Alessandro Maruccia, lei ha dato vita alla Fondazione Dal Mare: su cosa si concentra questa attività?

“La Fondazione è nata per promuovere la marineria e la cultura del mare ed è impegnata in diversi progetti. Solleviamo poi l’attenzione sugli argomenti importanti del settore fra cui ad esempio è molto sentito il gap legislativo che dal 2005 rende praticamente impossibile accedere a titoli per ufficiale del diporto per l’estrema lunghezza dell’iter e per la difficoltà di trovare un imbarco: problema questo che determina la mancanza di ufficiali e si riversa in modo pesante sul settore charter frenandone lo sviluppo. Creiamo relazioni con le scuole per far conoscere ai ragazzi che escono dal Nautico le possibilità offerte dal settore del diporto, non solo del settore mercantile, a vantaggio anche della loro occupazione. E poi abbiamo realizzato un museo navigante per le barche costruite negli anni che vanno dal 1950 al 1990.”

Di cosa si tratta più precisamente?

Il museo galleggiante, che prende le mosse da quello francese dedicato alla barca Joshua di Bernard Moitessier, il velista che ha fatto un giro e mezzo del mondo, un vero mito per ogni appassionato, si chiama “Patrimonio vivo navigante” e vuole valorizzare quelle imbarcazioni datate dal ‘50 al ’90 che non sono ritenute storiche, ma fanno la storia della cantieristica italiana e i cui appassionati armatori continuano a curare con sacrificio.

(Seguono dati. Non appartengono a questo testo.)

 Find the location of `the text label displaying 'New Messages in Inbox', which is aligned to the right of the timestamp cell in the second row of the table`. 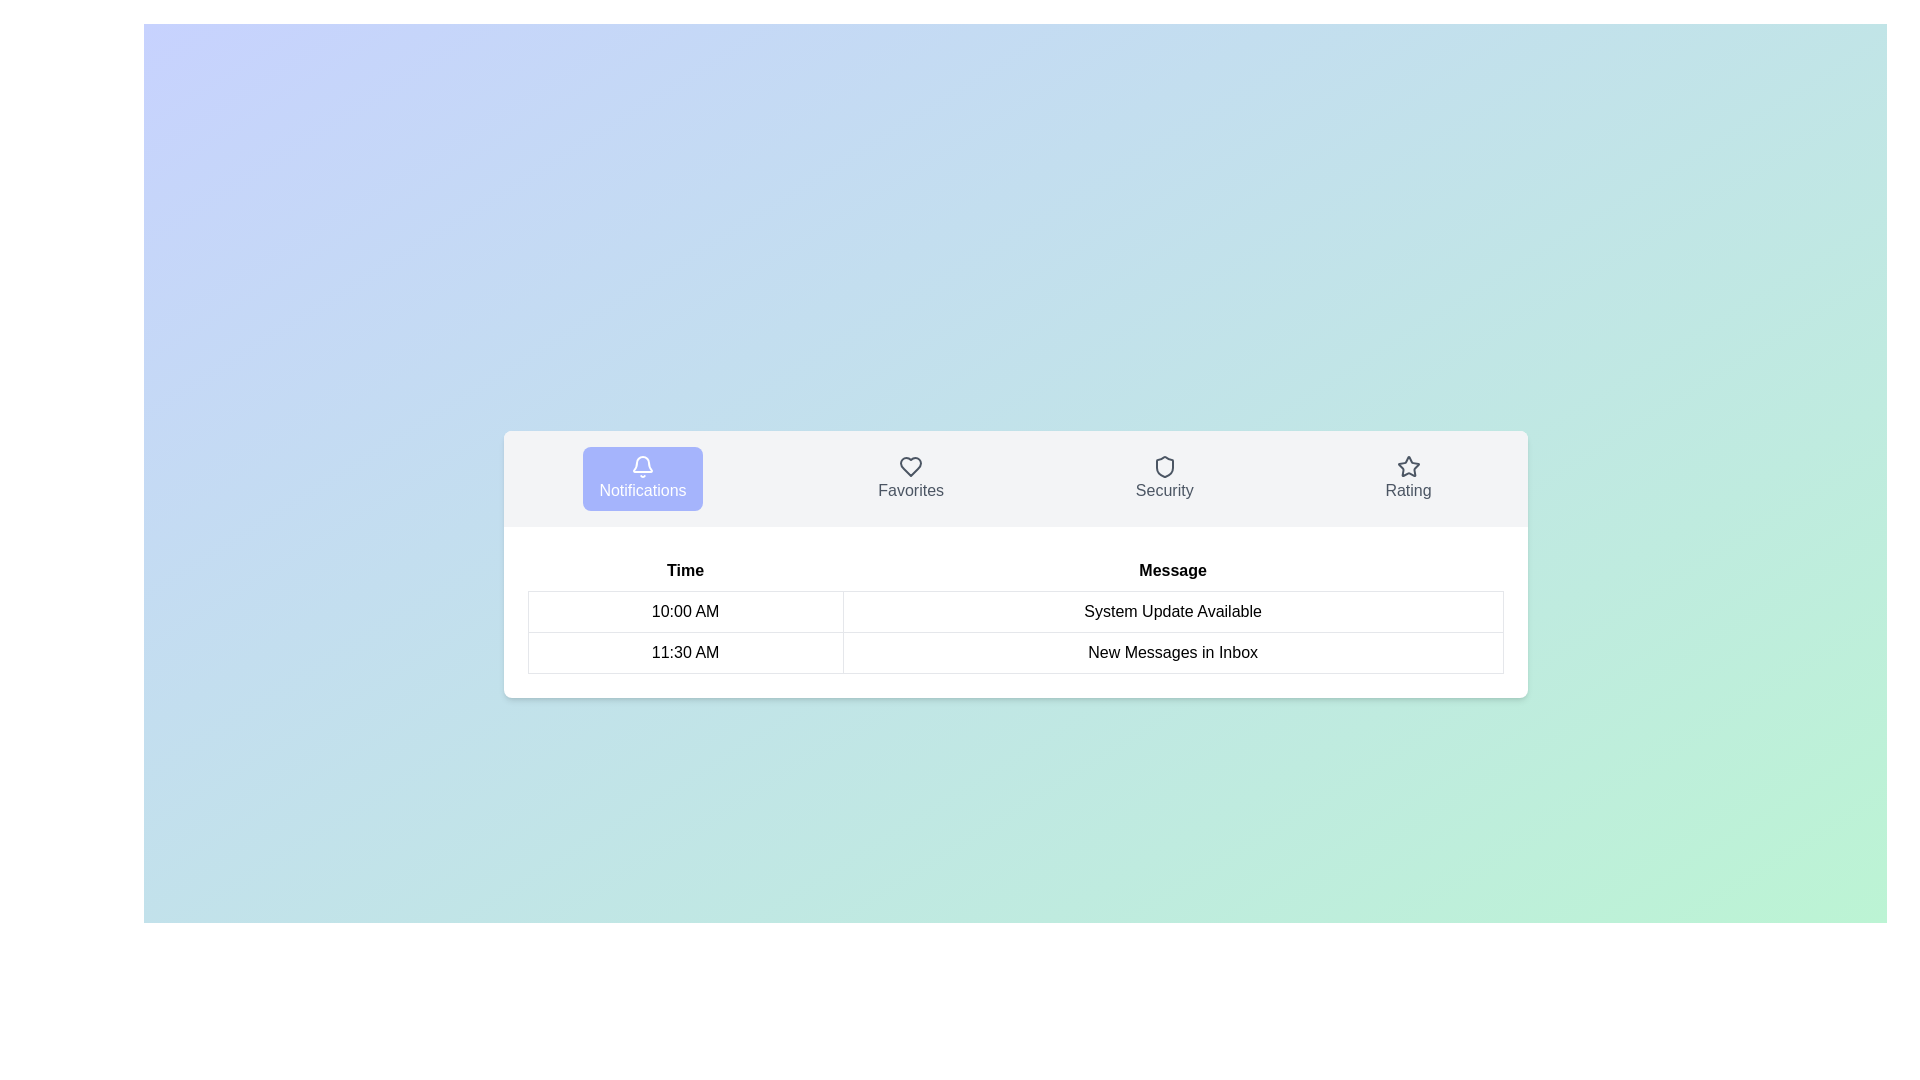

the text label displaying 'New Messages in Inbox', which is aligned to the right of the timestamp cell in the second row of the table is located at coordinates (1173, 652).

Queste barche hanno la possibilità di entrare nella comunità di mare accolte a braccia aperte: il sito racconterà la barca con l’aiuto del suo armatore e con tutte le notizie storiche che riusciremo a trovare sul web e con altre ricerche oltreché con inviti a partecipare a chi ha foto, aneddoti o informazioni che le riguardino. Le barche invece entreranno nei porti ed avranno una bandierina e una targa che ne descriverà i primi dati tecnici e i primi cenni storici che potranno essere approfonditi sul sito da chi è appassionato e in quel momento magari si trova proprio davanti alla barca stessa. Agli armatori Marinedi offrirà sconti ed incentivi per favorire i loro viaggi e farli transitare fra i suoi porti.  E nelle giornate di open day gli appassionati potranno incontrare gli armatori che possiedono quelle navi che hanno destato il loro interesse, potranno dialogare insieme e anche provare le barche per una veleggiata.

Con il museo ogni armatore diventa ambasciatore della sua barca grazie alla sua passione e, facendo navigare le persone, queste si avvicinano al mare alimentandone il mercato.”